» **INFORMATION SHOWN**

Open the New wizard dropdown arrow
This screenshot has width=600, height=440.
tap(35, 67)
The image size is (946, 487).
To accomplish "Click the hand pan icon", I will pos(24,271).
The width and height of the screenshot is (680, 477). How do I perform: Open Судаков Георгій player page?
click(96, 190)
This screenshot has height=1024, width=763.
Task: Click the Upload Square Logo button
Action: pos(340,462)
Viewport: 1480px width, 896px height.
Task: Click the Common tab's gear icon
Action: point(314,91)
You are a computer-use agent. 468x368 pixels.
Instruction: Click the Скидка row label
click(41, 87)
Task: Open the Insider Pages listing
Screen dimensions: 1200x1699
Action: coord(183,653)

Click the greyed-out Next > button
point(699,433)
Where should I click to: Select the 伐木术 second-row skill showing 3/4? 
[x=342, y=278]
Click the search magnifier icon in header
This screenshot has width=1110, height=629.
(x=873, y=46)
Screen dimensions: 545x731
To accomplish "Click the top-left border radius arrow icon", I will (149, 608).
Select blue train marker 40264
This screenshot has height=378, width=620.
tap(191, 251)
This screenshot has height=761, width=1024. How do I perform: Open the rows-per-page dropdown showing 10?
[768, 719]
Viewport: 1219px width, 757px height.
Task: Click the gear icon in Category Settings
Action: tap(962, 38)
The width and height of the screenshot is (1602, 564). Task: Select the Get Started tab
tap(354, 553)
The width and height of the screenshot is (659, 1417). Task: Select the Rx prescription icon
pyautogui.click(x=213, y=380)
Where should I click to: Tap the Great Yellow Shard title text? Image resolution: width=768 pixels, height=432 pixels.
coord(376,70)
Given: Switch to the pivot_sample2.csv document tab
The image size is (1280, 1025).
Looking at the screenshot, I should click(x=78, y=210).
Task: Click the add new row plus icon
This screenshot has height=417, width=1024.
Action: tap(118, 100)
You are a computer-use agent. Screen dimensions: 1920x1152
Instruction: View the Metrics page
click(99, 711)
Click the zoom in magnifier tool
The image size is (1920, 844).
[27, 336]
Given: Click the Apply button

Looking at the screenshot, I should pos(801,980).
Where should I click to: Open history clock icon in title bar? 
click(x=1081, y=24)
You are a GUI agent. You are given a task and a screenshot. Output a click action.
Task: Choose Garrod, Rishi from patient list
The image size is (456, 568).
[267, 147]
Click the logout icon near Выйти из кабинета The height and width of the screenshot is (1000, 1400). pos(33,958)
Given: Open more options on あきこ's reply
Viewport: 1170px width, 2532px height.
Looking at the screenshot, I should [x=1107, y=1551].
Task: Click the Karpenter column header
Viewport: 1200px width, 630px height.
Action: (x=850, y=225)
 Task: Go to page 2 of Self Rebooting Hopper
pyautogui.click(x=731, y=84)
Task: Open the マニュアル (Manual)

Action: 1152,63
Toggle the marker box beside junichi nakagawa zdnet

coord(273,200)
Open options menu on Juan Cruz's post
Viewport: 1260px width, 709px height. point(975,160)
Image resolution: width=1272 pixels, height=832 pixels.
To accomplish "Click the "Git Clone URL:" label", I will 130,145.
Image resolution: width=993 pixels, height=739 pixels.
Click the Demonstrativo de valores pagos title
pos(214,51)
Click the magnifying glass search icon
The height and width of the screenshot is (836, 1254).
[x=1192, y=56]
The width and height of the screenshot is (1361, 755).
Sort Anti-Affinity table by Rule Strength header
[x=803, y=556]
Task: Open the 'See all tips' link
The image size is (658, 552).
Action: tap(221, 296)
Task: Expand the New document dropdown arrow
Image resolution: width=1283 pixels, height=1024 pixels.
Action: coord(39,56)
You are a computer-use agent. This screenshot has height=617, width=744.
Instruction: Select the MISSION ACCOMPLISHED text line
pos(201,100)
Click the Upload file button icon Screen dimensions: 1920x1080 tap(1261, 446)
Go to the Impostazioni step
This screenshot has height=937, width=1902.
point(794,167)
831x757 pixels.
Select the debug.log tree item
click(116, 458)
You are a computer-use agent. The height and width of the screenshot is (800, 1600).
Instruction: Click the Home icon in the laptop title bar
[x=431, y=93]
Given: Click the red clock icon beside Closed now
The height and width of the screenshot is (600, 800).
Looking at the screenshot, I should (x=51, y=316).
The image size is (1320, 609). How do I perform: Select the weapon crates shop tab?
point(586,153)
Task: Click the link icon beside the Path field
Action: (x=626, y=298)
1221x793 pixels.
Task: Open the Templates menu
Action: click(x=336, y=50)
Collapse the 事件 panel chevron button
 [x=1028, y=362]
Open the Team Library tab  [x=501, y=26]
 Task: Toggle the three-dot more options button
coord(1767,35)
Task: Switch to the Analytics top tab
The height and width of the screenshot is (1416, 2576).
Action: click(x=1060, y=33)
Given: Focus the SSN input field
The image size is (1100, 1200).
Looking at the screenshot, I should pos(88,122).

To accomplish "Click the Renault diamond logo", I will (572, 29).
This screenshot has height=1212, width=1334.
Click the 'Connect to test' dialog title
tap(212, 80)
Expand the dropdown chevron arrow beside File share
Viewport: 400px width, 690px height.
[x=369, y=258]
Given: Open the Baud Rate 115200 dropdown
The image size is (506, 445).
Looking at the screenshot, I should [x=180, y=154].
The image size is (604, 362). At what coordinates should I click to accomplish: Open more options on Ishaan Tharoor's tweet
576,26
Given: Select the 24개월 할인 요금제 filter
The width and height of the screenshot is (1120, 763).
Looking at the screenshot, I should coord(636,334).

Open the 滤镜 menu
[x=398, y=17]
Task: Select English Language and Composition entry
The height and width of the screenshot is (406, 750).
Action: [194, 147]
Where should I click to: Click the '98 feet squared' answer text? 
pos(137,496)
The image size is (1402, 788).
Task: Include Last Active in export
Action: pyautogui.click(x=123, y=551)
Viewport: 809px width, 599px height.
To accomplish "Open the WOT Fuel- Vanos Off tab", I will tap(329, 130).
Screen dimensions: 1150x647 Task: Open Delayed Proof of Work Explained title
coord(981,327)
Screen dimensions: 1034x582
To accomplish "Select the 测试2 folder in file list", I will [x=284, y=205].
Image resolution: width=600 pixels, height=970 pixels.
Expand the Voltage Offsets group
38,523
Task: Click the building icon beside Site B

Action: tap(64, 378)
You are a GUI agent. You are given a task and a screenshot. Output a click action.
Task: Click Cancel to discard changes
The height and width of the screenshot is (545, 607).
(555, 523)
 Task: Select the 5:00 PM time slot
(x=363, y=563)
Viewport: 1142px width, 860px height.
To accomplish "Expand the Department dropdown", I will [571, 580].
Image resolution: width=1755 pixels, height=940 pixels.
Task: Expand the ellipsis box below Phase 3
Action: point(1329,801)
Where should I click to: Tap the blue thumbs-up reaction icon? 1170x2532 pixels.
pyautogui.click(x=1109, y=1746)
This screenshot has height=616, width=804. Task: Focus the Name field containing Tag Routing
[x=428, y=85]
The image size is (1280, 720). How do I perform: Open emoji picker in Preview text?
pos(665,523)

» **EXERCISE AIM**
Using the records above, list each line that includes "agent".

» **ANSWER TO THE EXERCISE**
You are a computer-use agent. 468x368 pixels.
You are a computer-use agent. Screen dimensions: 1920x1152
You are a GUI agent. You are given a task and a screenshot. Output a click action.
You are a computer-use agent. This screenshot has height=617, width=744.
You are a computer-use agent. The height and width of the screenshot is (800, 1600).
You are a GUI agent. You are given a task and a screenshot. Output a click action.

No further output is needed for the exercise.